Activity —
Repeat the data below with no changes.

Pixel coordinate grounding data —
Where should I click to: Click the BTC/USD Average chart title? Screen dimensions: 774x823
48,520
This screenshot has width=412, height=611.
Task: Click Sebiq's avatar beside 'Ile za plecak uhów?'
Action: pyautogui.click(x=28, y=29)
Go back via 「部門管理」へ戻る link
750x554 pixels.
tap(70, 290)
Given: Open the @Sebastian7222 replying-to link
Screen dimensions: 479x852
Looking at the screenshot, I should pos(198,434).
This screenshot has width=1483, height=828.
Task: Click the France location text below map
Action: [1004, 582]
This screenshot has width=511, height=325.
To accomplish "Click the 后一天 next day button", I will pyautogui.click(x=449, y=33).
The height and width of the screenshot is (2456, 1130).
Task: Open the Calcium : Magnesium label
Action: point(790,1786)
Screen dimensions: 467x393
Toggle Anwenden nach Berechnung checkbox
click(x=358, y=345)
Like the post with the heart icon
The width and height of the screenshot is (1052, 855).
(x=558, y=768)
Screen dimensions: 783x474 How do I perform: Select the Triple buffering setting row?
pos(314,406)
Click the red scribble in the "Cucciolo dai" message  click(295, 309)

Exercise output —
Where should I click to: Click the BTC/USD Average chart title? Screen dimensions: 774x823
48,520
This screenshot has width=412, height=611.
Task: Click Sebiq's avatar beside 'Ile za plecak uhów?'
Action: pyautogui.click(x=28, y=29)
Go back via 「部門管理」へ戻る link
750x554 pixels.
tap(70, 290)
Given: Open the @Sebastian7222 replying-to link
Screen dimensions: 479x852
Looking at the screenshot, I should pos(198,434).
This screenshot has width=1483, height=828.
Task: Click the France location text below map
Action: [1004, 582]
This screenshot has width=511, height=325.
To accomplish "Click the 后一天 next day button", I will pyautogui.click(x=449, y=33).
The height and width of the screenshot is (2456, 1130).
Task: Open the Calcium : Magnesium label
Action: point(790,1786)
Screen dimensions: 467x393
Toggle Anwenden nach Berechnung checkbox
click(x=358, y=345)
Like the post with the heart icon
The width and height of the screenshot is (1052, 855).
(x=558, y=768)
Screen dimensions: 783x474 How do I perform: Select the Triple buffering setting row?
pos(314,406)
Click the red scribble in the "Cucciolo dai" message  click(295, 309)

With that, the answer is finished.